Spain has escalated its campaign against Basque separatists by outlawing Batasuna, the political wing of terrorist group ETA. Billed as a new phase in Madrid’s “war on terror”, human rights groups warn the real purpose of the legislation is to muzzle Basque moderates and smother a political solution to Western Europe’s bloodiest remaining conflict.
After September 11, when Spain’s right-wing Prime Minister Jose-Maria Aznar likened the US “war on terror” to his own struggle against Basque radicals, Batasuna derisively retorted: “saying he (Aznar) has the same problem in Spain is a bit like taking a missile to swipe at a fly.” The new legislation — approved by the Senate on 25 June — appears to have done just that.
A notorious clause states that “active or tacit support of terrorism is a legitimate reason to dissolve a party,” raising the spectre of guilt by association.
“The term ‘tacit support’ is deliberately broad and can be used against any group which deviates from Aznar’s line on the Basque issue, ” regional analyst William Douglass said. “This could include trade unions with links to Batasuna, or moderate parties who reject terrorism such as PNV and Eusko Kartasuna,” he added.
Spain’s draconian penal code — which includes detention without charge for up to four years – — has already drawn much criticism for undermining freedom of expression and association. Human Rights Watch (HRW) believes the new measures effectively give Aznar a free hand.
“The European Court of Human Rights has taken a hands-off approach to anti-terror measures by granting states a ‘margin of appreciation’ of what constitutes a threat to national security. This loophole, when combined with Madrid’s opportunism, spells bad news for political dissent in Spain,” HRW senior researcher Julia Hall said.
Civil rights groups have good reason to be worried. The anti-terror law comes amid a crackdown on organisations deemed to be supportive of “terrorism.” According to Gestoras Pro Amnistia, a prisoners support group, this year has seen 70 cases of torture in police custody, the criminalisation of the youth organisation Haika, the closure of the Ekin radio station and newspaper — Ekin and Haika promoted “separatism” — and direct attacks on the Basque language publishing sector.
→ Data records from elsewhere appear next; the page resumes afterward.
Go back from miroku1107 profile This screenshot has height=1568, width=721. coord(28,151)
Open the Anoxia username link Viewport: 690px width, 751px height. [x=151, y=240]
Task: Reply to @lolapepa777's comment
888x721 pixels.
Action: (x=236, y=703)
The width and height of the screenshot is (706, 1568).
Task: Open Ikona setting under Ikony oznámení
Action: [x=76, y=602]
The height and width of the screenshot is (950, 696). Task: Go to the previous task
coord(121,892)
The crackdown could well be the harbinger of a wider campaign to isolate PNV and Eusko Kartasuna — the two main moderate Basque parties who seek a referendum on independence but repudiate ETA — in favour of a military solution to the Basque issue.
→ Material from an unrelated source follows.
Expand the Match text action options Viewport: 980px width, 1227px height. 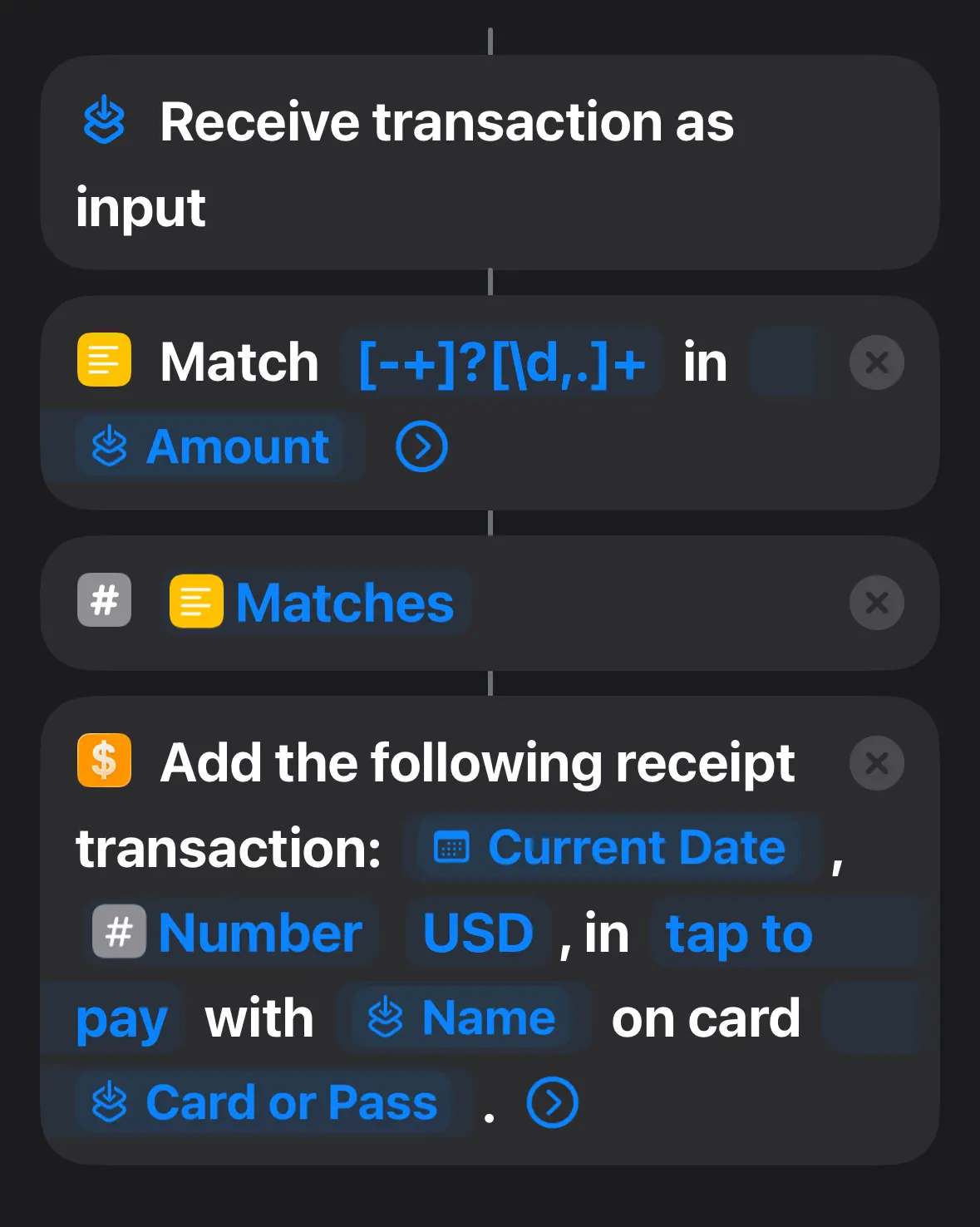point(421,447)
“While it’s unlikely that PNV and EK will be targeted imminently, they must be very afraid as the legislation clearly sends out the message they could be next’,” William Douglass said.
Robert Evans, vice-chair of the Committee on Citizens’ Rights and Freedoms at the European Parliament, agreed. “Some moderates will be scared off altogether, others might harden their position and join a revamped Batasuna under a new guise,” he opined. “With Basque political parties in disarray and public opinion polarised, it will be much easier for Aznar to pursue his campaign against ETA by police methods,” he added.
Since the anti-terror law came into force, Aznar has lost no time in stonewalling moves toward greater regional autonomy. On 15 July, he denounced the Basque parliament’s threats to push unilaterally for self-determination if Madrid failed to honour its obligations under the Guernica Statute. The 1979 autonomy accord has largely been fulfilled, but Madrid has back-pedalled on 37 measures covering agriculture, industry and finance.
“All nationalism leads to the same radical goals,” Aznar quipped in response to the threats — an obvious swipe at moderate nationalists.
Ironically, a handful of Spanish conservative politicians have recently broken the referendum taboo. They point to opinion polls showing that the majority of Basques would remain part of Spain. According to Juan Maria Atutxa, President of the Basque parliament, “it’s about having the power to decide rather than to actually exercise independence.”
Spain’s right-wing press has also suggested the unthinkable. “Perhaps it is time to consider a clear pronouncement from the Basque electorate on whether it wants to be independent from Spain, with all the consequences,” El Mundo editorialised. The paper argued that Basques recognise the disadvantages of segregation: “They would have to get in the queue to join the European Union behind Bulgaria.”
These dissenting voices may yet have their say, but for now the hardliners around Jose-Maria Aznar prefer to sound George W. Bush’s clarion call: “you are with us, or you are with the terrorists.”